For managers of small-cap stock funds, the big challenge this year had been what to do with all the investor cash coming their way. Unlike large-company stocks, small-cap prices held up pretty well--until June. Suddenly, the bear caught up with shares of small companies. "They're getting less and less expensive--and maybe even cheap," says Eric Ende, a veteran small-cap specialist with First Pacific Advisors, who runs FPA's high-performing yet risk-averse Perennial, Paramount, and Source Capital funds.
As stock prices kept crumbling through late June, Ende stayed busy putting some of that idle cash to work. In search of remaining values as the quarter ended, I began quizzing Ende and other experienced small-cap stockpickers. Here's a shopping list of five small companies that stand out:
-- Cognex. Sales at this 21-year-old maker of "machine vision" gear--cameras that inspect manufacturing lines and guide robots--are off sharply amid the capital-spending crunch. Wall Street expects Cognex (CGNX ) to lose money for the full year, but Ende thinks it's closer to breakeven and sees earnings potential of about $1 a share. It lost 25 cents a share last year after making $1.49 in 2000. Meantime, Cognex has no long-term debt and wields more than $150 million in working capital.

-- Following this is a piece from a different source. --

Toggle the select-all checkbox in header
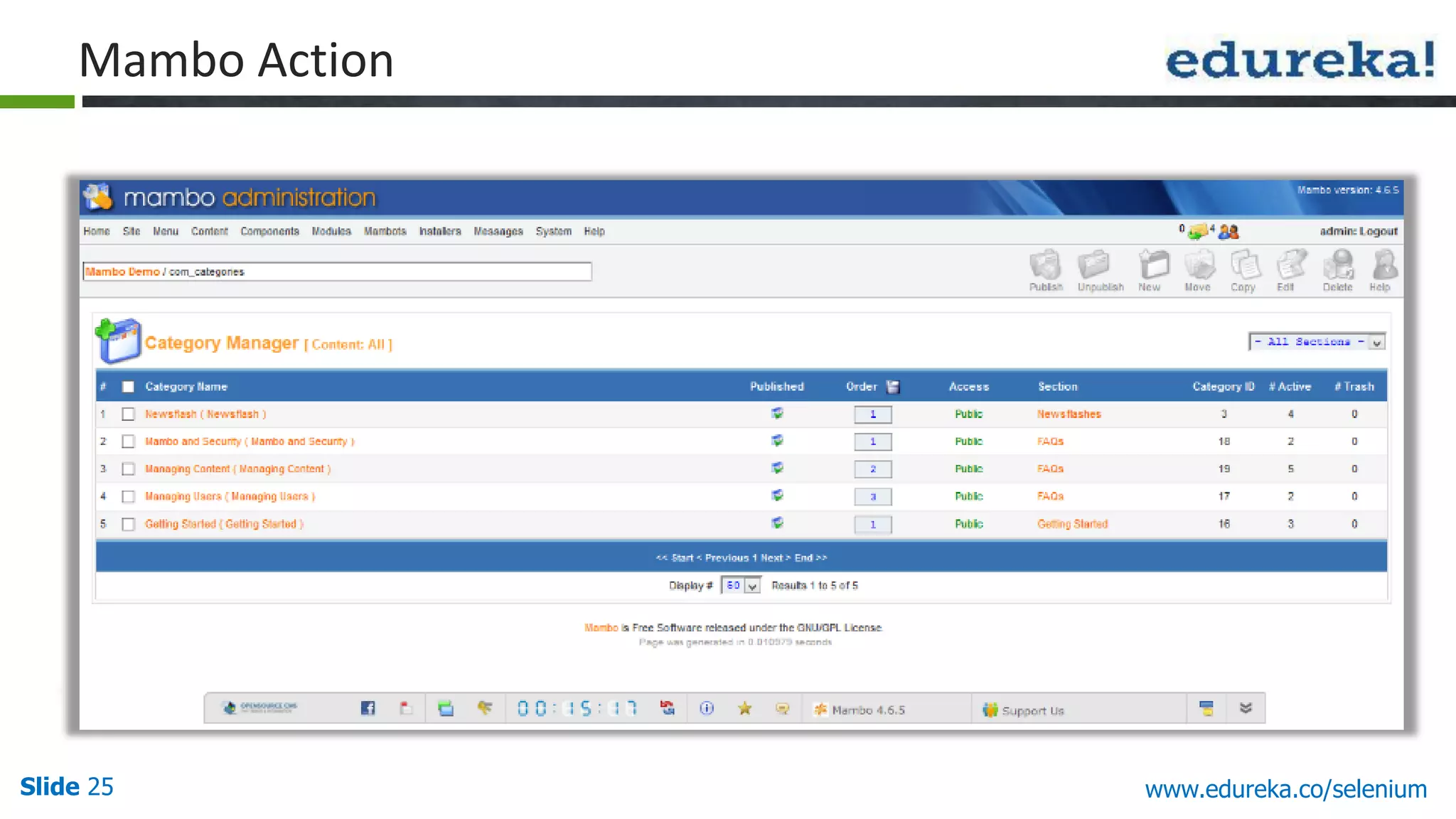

-- LogicVision. Having gone public last November at $9 a share, LogicVision (LGVN ) saw its shares surge above $15. Now they're near $5, and RS Smaller Company Growth Fund manager Bill Wolfenden is buying. The company sells "self-test" circuit designs that semiconductor makers can embed on chips. They use LogicVision's circuits instead of external test gear to ensure that the microprocessor works correctly. The company owes no long-term debt and holds $45 million, or $3 a share, in cash and government securities.
-- Renal Care Group. An operator of dialysis centers in 26 states for patients with chronic kidney failure, this company's sales and earnings have been growing smartly. Last year, it posted a profit of $1.52 a share; FPA's Ende sees perhaps $1.75 this year. As with most any health-care stock, the potential for changes in government reimbursement policy poses a risk. And with the stock recently above $30, Renal Care (RCI ) remained on Ende's watch list. Where would he be a buyer? As the stock gets closer to $28 or so. At that, Renal Care would sell for little more than its rate of profit growth.

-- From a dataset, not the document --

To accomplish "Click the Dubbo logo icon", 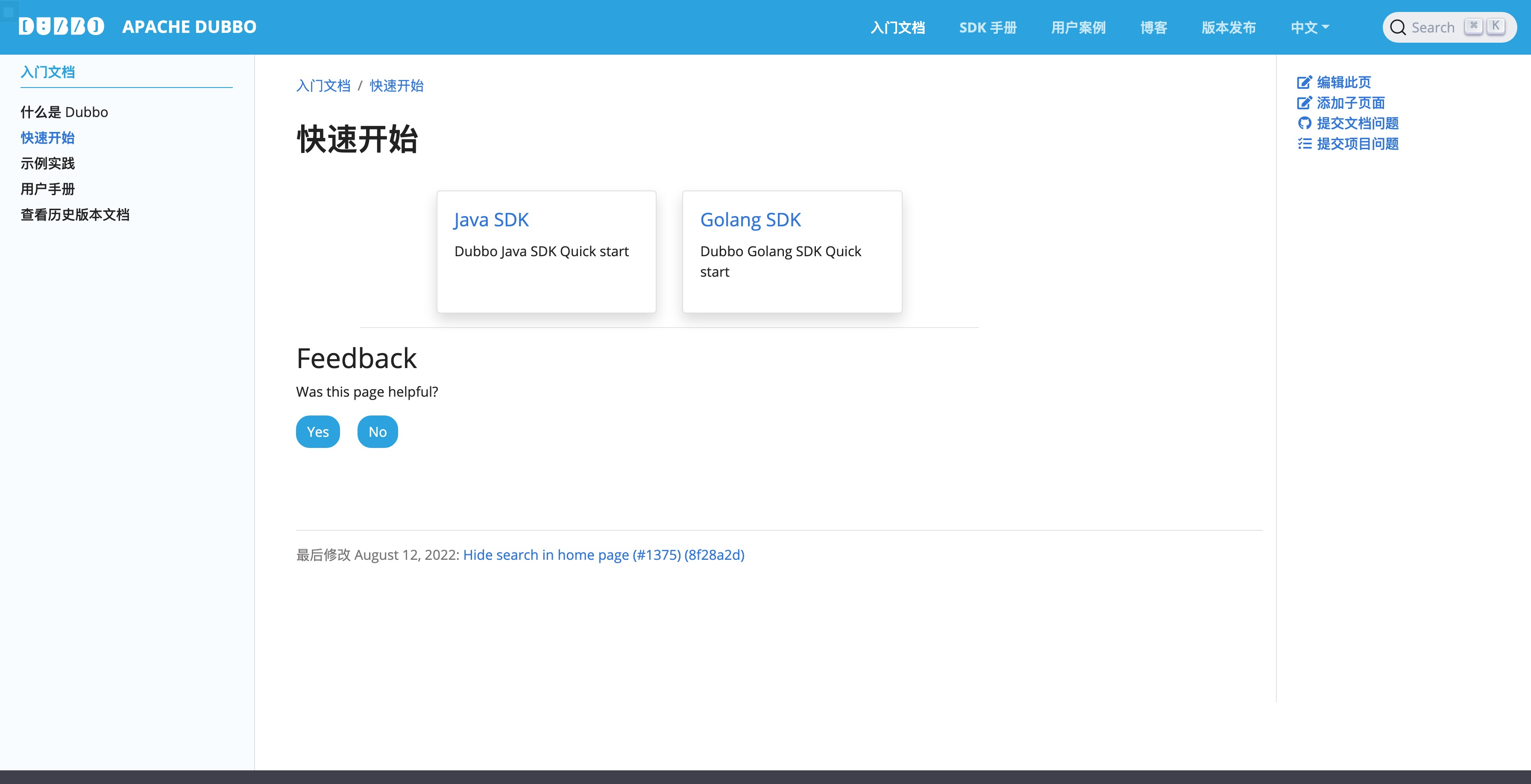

-- Topps. Shares in this maker of trading cards and candy for kids--it's responsible for the lollipop known as Baby Bottle Pop, a cavity creator if there ever was one--go in and out of fashion. With the fading of the Pokemon craze, to which Topps (TOPP ) contributed candy and stickers, sales and earnings have been shrinking. In the fiscal year ended last March, Topps earned 64 cents a share, and the Street sees profits sinking to 56 cents this year. It earned 17 cents in its fiscal first quarter. Royce & Associates managing director Whitney George nonetheless sees the stock as a buy at $10 or less--and thinks it's fairly valued at $12 to $13. Topps is debt-free and holds cash of more than $2.50 a share.
-- Verity. Yes, there may be value in an Internet stock. Verity (VRTY ) makes software for corporate intranets and Internet portals. Just as you would imagine, those sales have shrunk dramatically--down 35% in the fiscal year ended May 31. Yet Verity is profitable, having earned 4 cents a share in fiscal 2002, and the company sees revenue growing 15% to 20% in the year ahead. JohnsonFamily Small Cap Value Fund manager Wendell Perkins owns the stock, in part because he likes the company's balance sheet, which shows more than $4 a share in cash but no debt. Perkins also favors Verity's 22% market share, making it the leader in a highly fragmented industry.
Will all of these companies prosper? I can't say. But if you have cash to put to work in stocks, identifying financially strong companies like these and waiting for the sellers to offer a good price is a solid first step.